--- PROVIDED INFORMATION ---

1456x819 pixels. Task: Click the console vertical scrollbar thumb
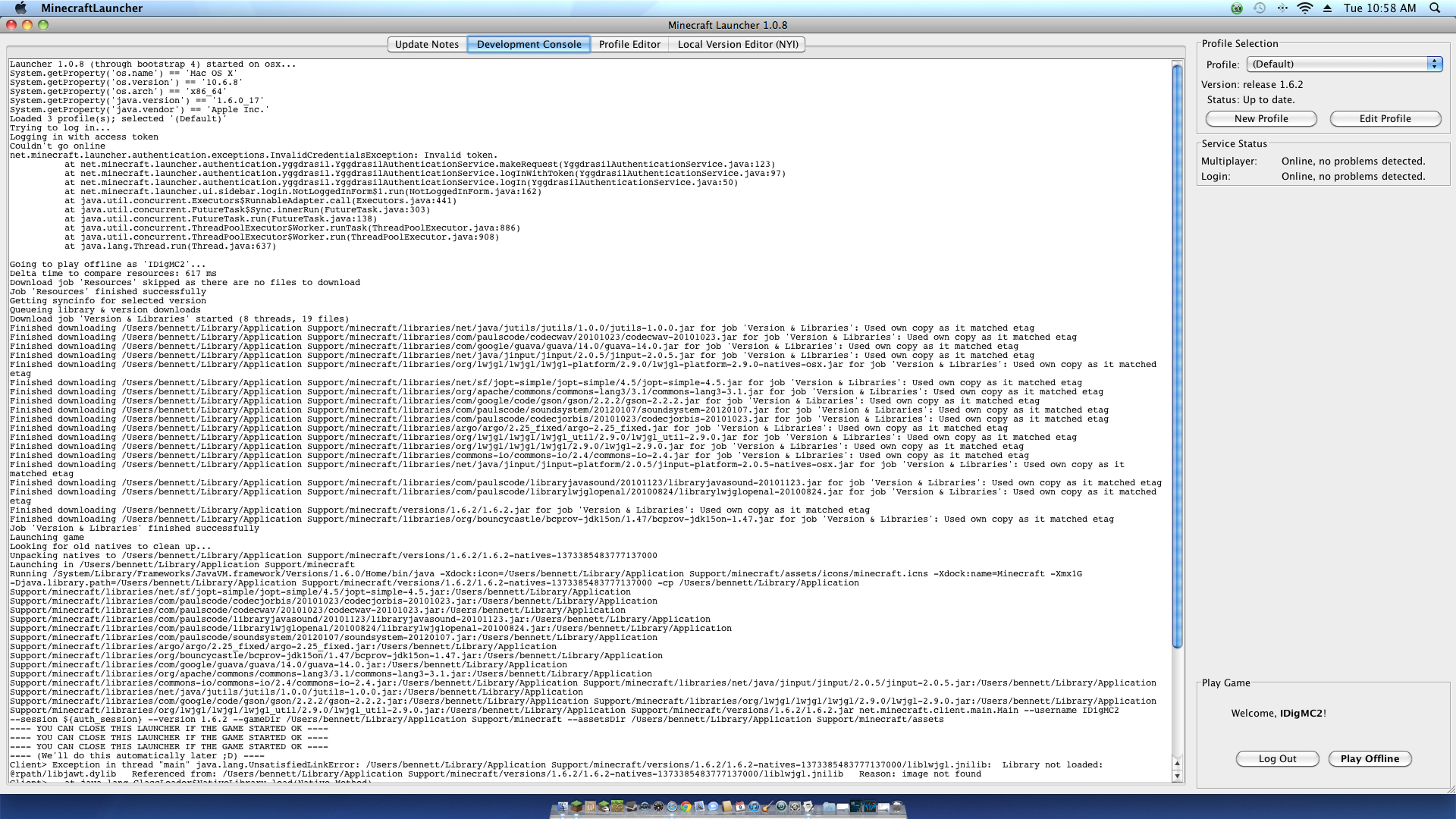click(x=1177, y=356)
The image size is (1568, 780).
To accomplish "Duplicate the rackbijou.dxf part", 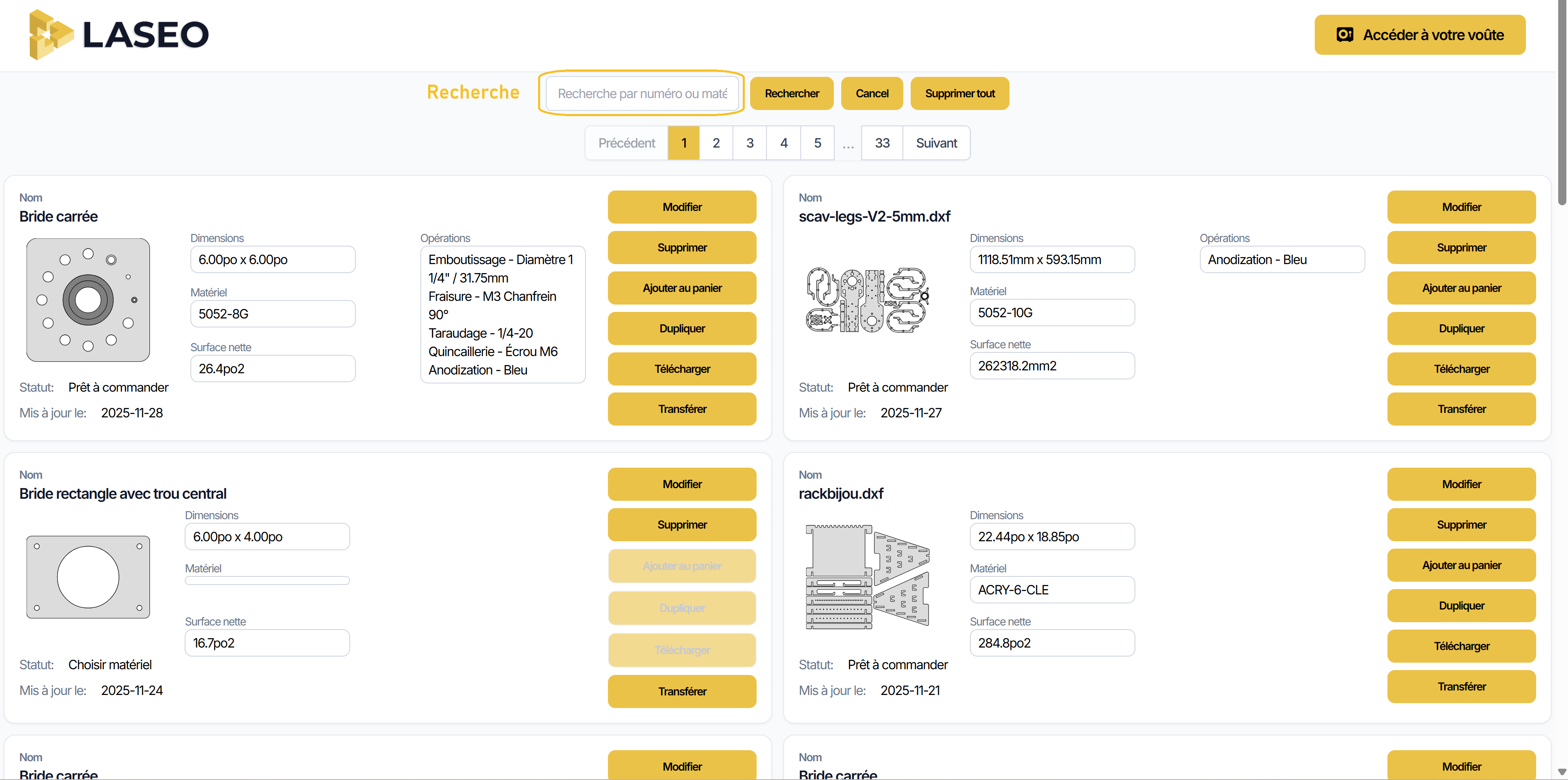I will [x=1461, y=605].
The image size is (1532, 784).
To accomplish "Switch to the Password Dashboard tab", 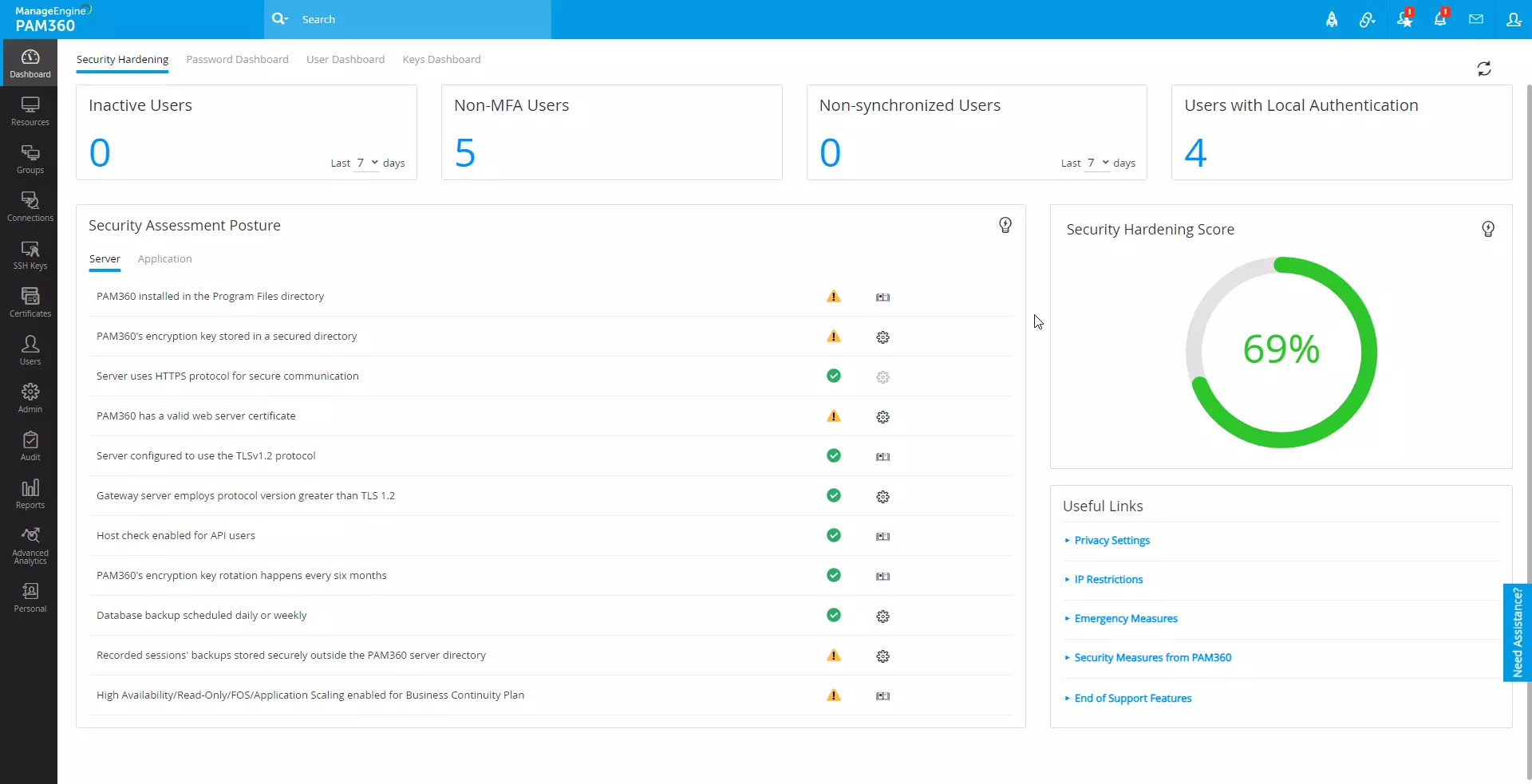I will [237, 59].
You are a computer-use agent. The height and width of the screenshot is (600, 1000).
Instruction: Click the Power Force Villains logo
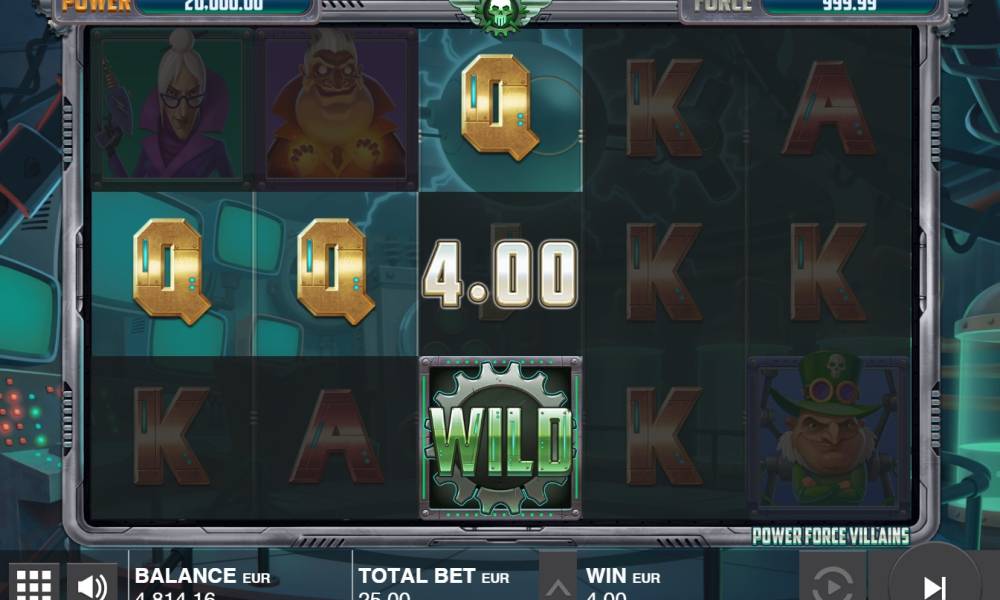830,536
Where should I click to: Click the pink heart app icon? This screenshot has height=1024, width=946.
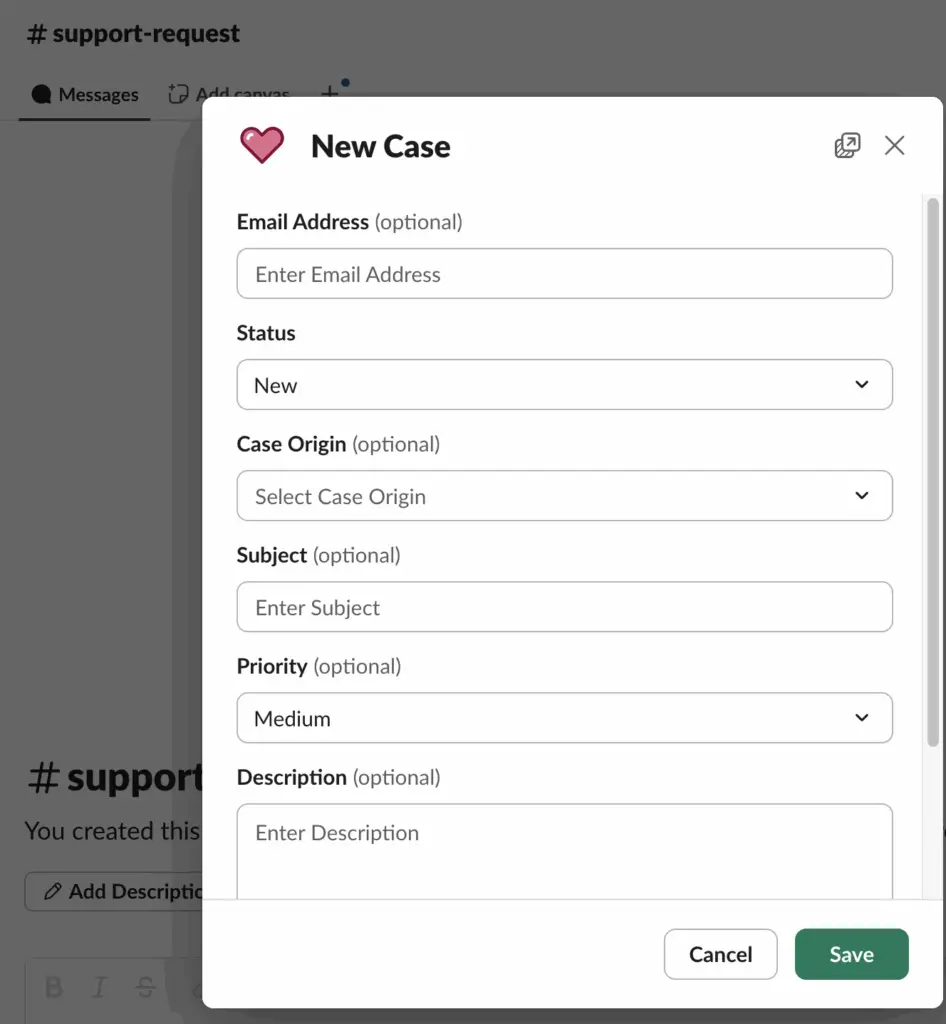(262, 145)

---

Return every line of the records that contains the string "height". Case matters.

You are a computer-use agent. The height and width of the screenshot is (600, 1000).
Where should I click to: Click the pink heart app icon? This screenshot has height=1024, width=946.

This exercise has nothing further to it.